Figure 6. Arsenite induces JNK-dependent H3S10 phosphorylation and recruits Nrf2 to the HO-1 ARE prior to enrichment of phosphorylated H3S10.

a) HaCaT cells were transiently transfected with JNK specific siRNA or control siRNA as described in Materials and Methods. After 48 hr, cells were treated with 10µM arsenite for 8 hr and nuclear and cytoplasmic fractions were subjected to Western blot analysis with anti-HO-1, anti-Nrf2, anti-JNK, and anti-H3S10 phospho-specific (H3S10-P) antibodies; Lamin B and β-Actin blots are shown as loading controls. Quantification of blots is shown to the right. Densitometry analysis was conducted with Image J software. Relative density of arsenite treated signal bands were normalized to the corresponding control signal bands (siCon/arsenite (−)) for fold change, then further normalized to the relative density of loading control signal bands for loading accuracy; JNK and HO-1 were normalized to β-Actin; H3S10-P and Nrf2 were normalized to Lamin B. (b and c) HaCaT cells were treated with 10µM arsenite for 0.5, 1, 2, or 4 hr, then harvested for ChIP assay and incubated with rabbit IgG, anti-Nrf2 (b), or anti-H3S10 phospho-specific (H3S10-P) (c) antibody. Isolated genomic DNA was subjected to quantitative RT-PCR using primer pairs for the HO-1 E1 region.
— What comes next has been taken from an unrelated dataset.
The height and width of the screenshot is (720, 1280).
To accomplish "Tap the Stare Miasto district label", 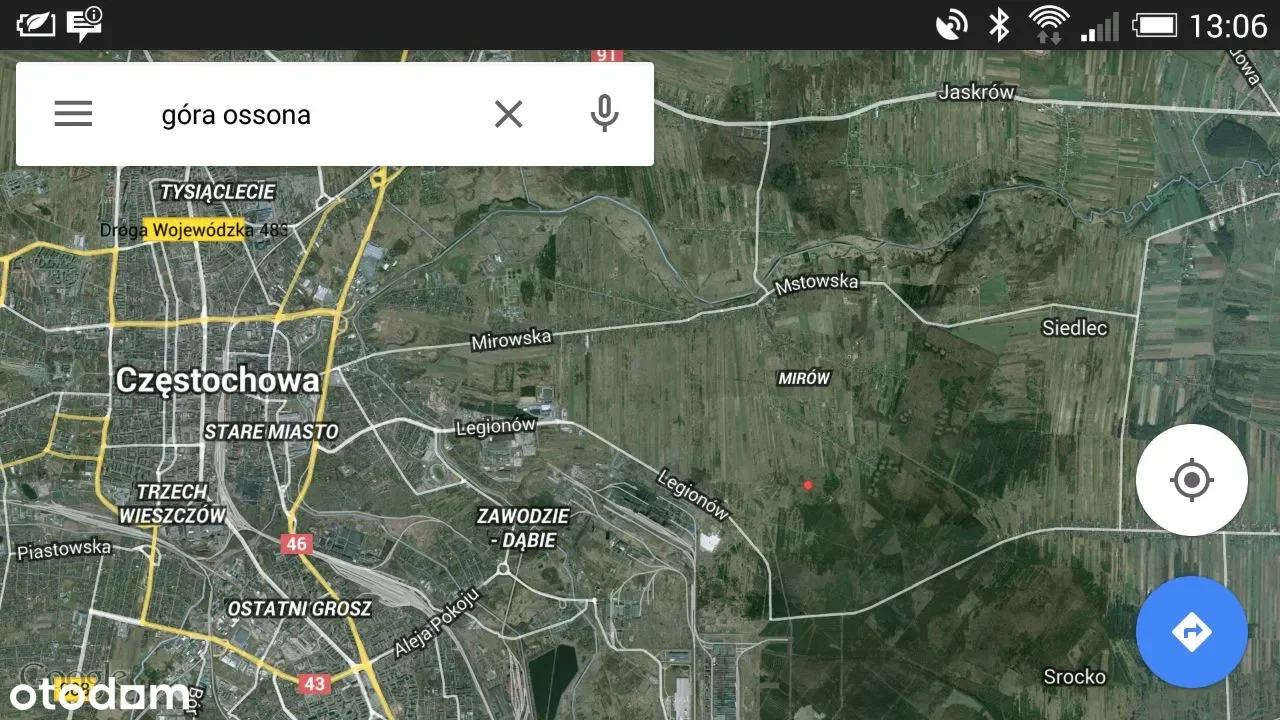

Samples were normalized to input and presented as percent input. Significance was calculated using a t-test and established with p < 0.05. A representative of three independent experiments is shown. (d) Graphical representation of temporal induction of Nrf2 and phosphorylated H3S10 (H3S10-P) enrichment on the HO-1 E1 ARE.